Una vez estuvimos muy unidos, fuimos buenos amigos, pero cuando mi madre y él se separaron, pensó que no tenía derecho a permanecer en contacto conmigo. Ahora que se ha vuelto a romper el hielo, tiene el propósito de seguir manteniendo correspondencia conmigo; suponiendo que sea algo que a mí también me apetezca.
Siente pena al enterarse de la muerte de mi marido, al conocer las dificultades con que me enfrento últimamente. Pero todavía eres joven, añade, sólo tienes cincuenta y pocos años, y mucho futuro por delante, así que no debes renunciar a la esperanza.
Son observaciones trilladas y convencionales, quizá, pero percibo sus buenas intenciones, ¿y quién soy yo para desdeñar gestos de verdadera simpatía? Lo cierto es que estoy conmovida.
Entonces, una súbita inspiración. ¿Por qué no hacerle una visita? Se acercan las vacaciones, observa, y quizá me siente bien una pequeña excursión a las Antillas. Hay varias habitaciones de sobra en la casa, y no habría problema alguno para alojarme. Qué feliz lo haría volverme a ver, pasar un tiempo juntos después de tantos años. Me escribe su número de teléfono por si me apetece.

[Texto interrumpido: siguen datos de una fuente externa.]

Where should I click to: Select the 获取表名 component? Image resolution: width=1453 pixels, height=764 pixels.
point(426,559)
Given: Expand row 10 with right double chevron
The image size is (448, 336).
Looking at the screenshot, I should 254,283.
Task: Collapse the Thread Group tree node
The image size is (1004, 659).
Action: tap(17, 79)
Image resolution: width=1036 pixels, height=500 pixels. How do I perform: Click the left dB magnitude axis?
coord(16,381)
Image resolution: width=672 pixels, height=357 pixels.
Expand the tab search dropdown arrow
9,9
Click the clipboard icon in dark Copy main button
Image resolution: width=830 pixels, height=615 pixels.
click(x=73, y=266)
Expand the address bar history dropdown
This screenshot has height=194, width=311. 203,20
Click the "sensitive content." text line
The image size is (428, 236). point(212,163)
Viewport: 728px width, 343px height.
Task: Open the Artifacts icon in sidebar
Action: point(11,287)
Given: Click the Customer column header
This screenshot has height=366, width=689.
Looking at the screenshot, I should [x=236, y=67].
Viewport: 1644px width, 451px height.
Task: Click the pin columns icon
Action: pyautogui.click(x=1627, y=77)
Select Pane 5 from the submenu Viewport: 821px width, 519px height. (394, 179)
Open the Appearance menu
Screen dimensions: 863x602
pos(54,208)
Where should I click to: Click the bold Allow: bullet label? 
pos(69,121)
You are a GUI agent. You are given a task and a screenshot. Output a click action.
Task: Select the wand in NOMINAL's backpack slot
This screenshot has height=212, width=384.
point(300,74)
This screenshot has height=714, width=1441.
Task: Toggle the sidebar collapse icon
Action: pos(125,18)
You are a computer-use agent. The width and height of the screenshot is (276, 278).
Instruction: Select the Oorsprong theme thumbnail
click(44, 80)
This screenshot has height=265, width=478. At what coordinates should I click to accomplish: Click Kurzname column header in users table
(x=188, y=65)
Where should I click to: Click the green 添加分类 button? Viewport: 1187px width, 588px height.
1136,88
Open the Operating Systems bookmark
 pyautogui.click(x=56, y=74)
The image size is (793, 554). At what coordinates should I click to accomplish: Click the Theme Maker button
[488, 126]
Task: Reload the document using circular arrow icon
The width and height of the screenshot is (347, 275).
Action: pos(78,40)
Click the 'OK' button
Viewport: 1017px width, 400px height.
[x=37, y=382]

¿Me apetece? Es difícil saberlo.
1215. La información sobre Quillia es escasa. Ya he buscado en Internet, con el resultado de un par de artículos superficiales que contienen una breve historia del lugar y diversas reseñas y datos turísticos. La redacción de estas últimas entradas es atroz, trivial hasta rozar el absurdo: sol resplandeciente…, playas maravillosas…, aguas de un azul paradisíaco.